Суть мистицизма в том, что в самой глубинной части своего «Я», в самом центре своего сознания ты обнаруживаешь единство с Духом, единство с Божественным Сознанием, единство со Всеобщим во вневременной, вечной и неизменной ипостаси. Звучит слишком заумно? Давайте послушаем Эрвина Шредингера, нобелевского лауреата, одного из основателей современной квантовой механики.

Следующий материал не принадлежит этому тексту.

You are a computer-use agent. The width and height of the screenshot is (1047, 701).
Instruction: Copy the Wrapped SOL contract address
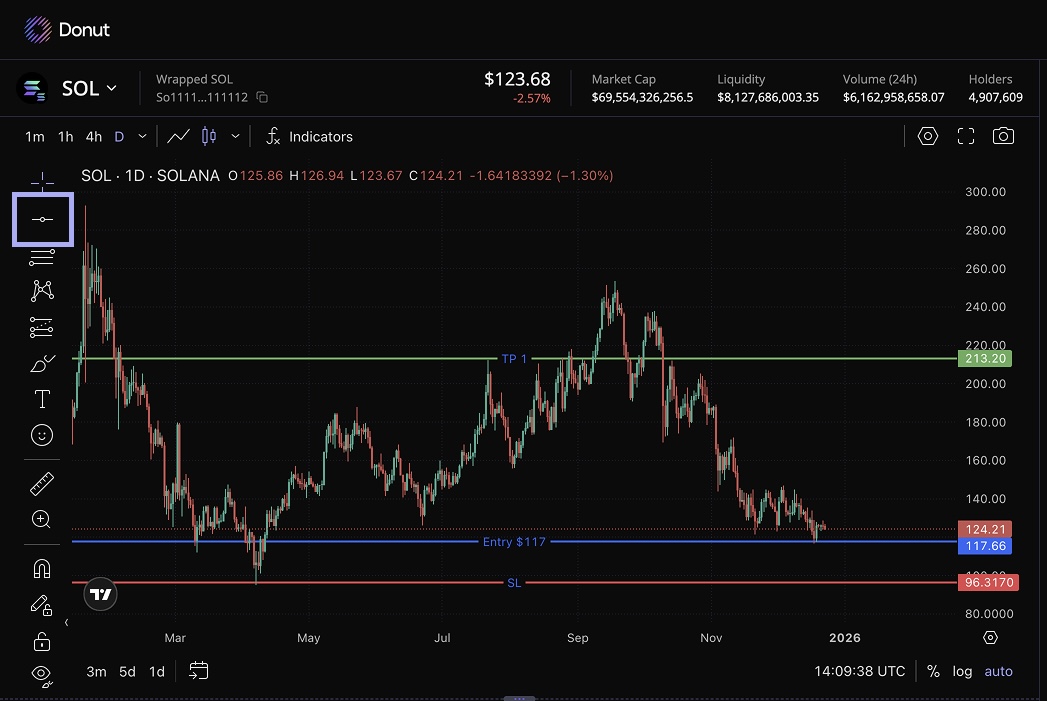262,97
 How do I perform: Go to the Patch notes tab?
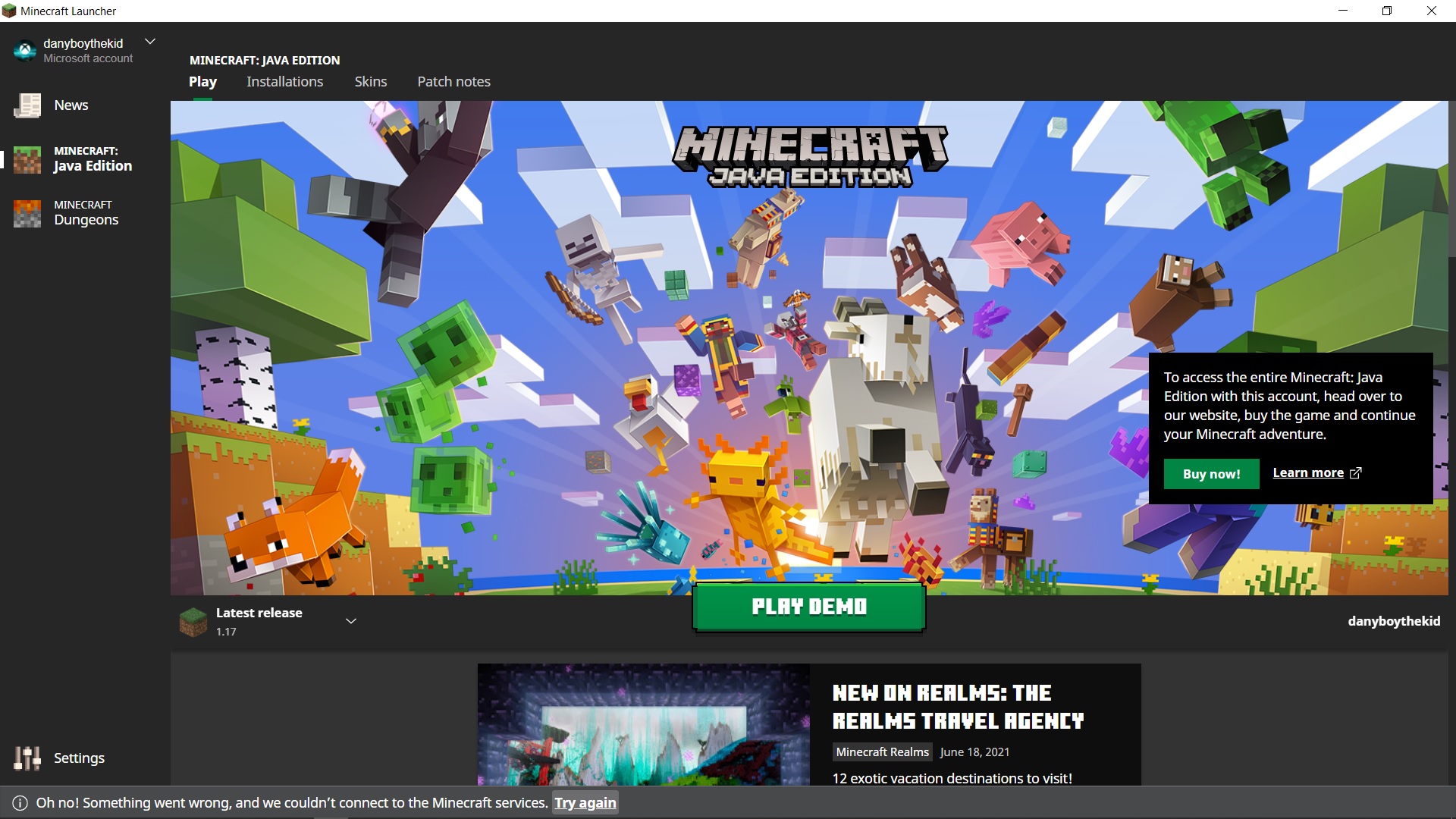point(453,82)
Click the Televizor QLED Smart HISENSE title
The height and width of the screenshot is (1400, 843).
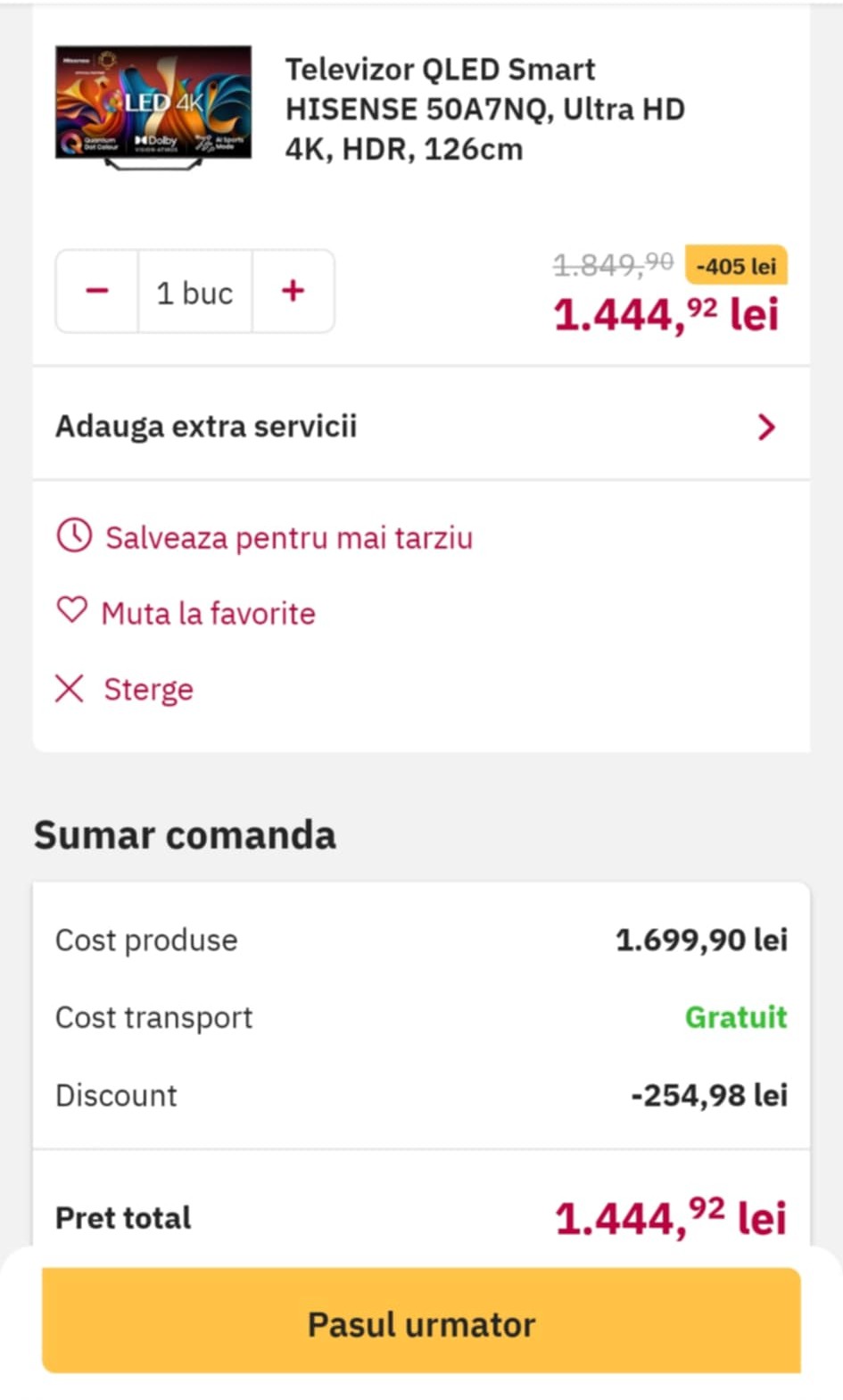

«Невозможно, чтобы то единство знаний, ощущений и воли, которое мы называем своим «я», возникло в этом мире из ниоткуда, в конкретный и не очень отдаленный момент времени; разумнее считать, что эти знания, ощущения и воля по сути своей вечны и неизменны и, кроме того, едины во всех людях, точнее сказать — во всех существах, способных к восприятию. Несмотря на то что обыденному сознанию это кажется непостижимым, мы — и все остальные разумные существа — являемся частью друг друга и единого целого. Отсюда следует, что проживаемые нами жизни — не просто элементы общей жизни, но в определенном смысле она и есть то самое Общее… Это описывается священной мистической формулой, чрезвычайно простой и ясной — «я на востоке и на западе, я наверху и внизу, я и есть весь этот мир».
Значит, можно упасть на поверхность матери-земли, растянуться на ней с твердой уверенностью, что ты составляешь единое целое с ней, а она — с тобой. Твое существование так же прочно, ты так же неуязвим, как и она; точнее, в тысячу раз прочнее и неуязвимее. Так же наверняка, как она поглотит тебя завтра, она возродит тебя к жизни заново, причем не единожды, а тысячи тысяч раз, так же как тысячи раз в день она поглощает тебя. Поскольку всегда и вовеки существует только сейчас, одно и то же сейчас, настоящее — единственное, что не имеет конца»[13].
Согласно учению мистиков, когда мы выходим за пределы нашего частного самосознания, нашего ограниченного эго, мы открываем Высшее единство, единство со Всеобщим, с мировым Духом, бесконечным и всеохватывающим, вечным и неизменным. Эйнштейн объясняет это так: «Человеческое существо является частью того общего, что мы называем Вселенной; эта часть ограничена во времени и пространстве. Человек осмысливает себя, свои мысли и чувства как нечто отдельное от всего остального. Это своего рода оптическая иллюзия человеческого сознания. Эта иллюзия — что-то вроде тюрьмы для нас, она ограничивает нас рамками личных стремлений и ориентированностью на тех немногих, кто находится рядом. Нашей задачей должно стать освобождение из этой тюрьмы».
И действительно, самая суть медитации или самосозерцания на Востоке или на Западе, в христианстве, мусульманстве, буддизме или индуизме — в том, чтобы освободить нас от этой «оптической иллюзии» (предполагающей, что мы — всего лишь частные «эго», отделенные друг от друга и от вечного Духа); в том, чтобы сделать очевидным: освободившись из тюрьмы индивидуальности, мы составим одно целое с Божественным и, следовательно, со всеми его проявлениями, без ограничений пространства и времени.
Это не теория, это прямой и непосредственный опыт, о котором человечеству известно с незапамятных времен и который по сути одинаков, где бы и когда бы он ни фиксировался. Шредингер писал: «В культурном контексте, где конкретные понятия ограничены и локализованы, опасно формулировать этот вывод простыми словами, которых он требует. В христианской понятийной системе сказать: «И посему я Всемогущий Господь» будет одновременно кощунством и нелепостью. Но, пожалуйста, отбросьте на мгновение все эти обертоны и подумайте о том, что само по себе это открытие не новость. В индуизме этот вывод ни в коем случае не сочли бы нелепым; наоборот, там он считается квинтэссенцией глубочайшего проникновения в устройство мира. Кроме того, мистики разных эпох независимо друг от друга, однако в абсолютном согласии друг с другом (примерно как частицы в идеальном газе) описывали свой неповторимый жизненный опыт в категориях, которые можно резюмировать фразой: «Deus factus sum — Я стал Богом».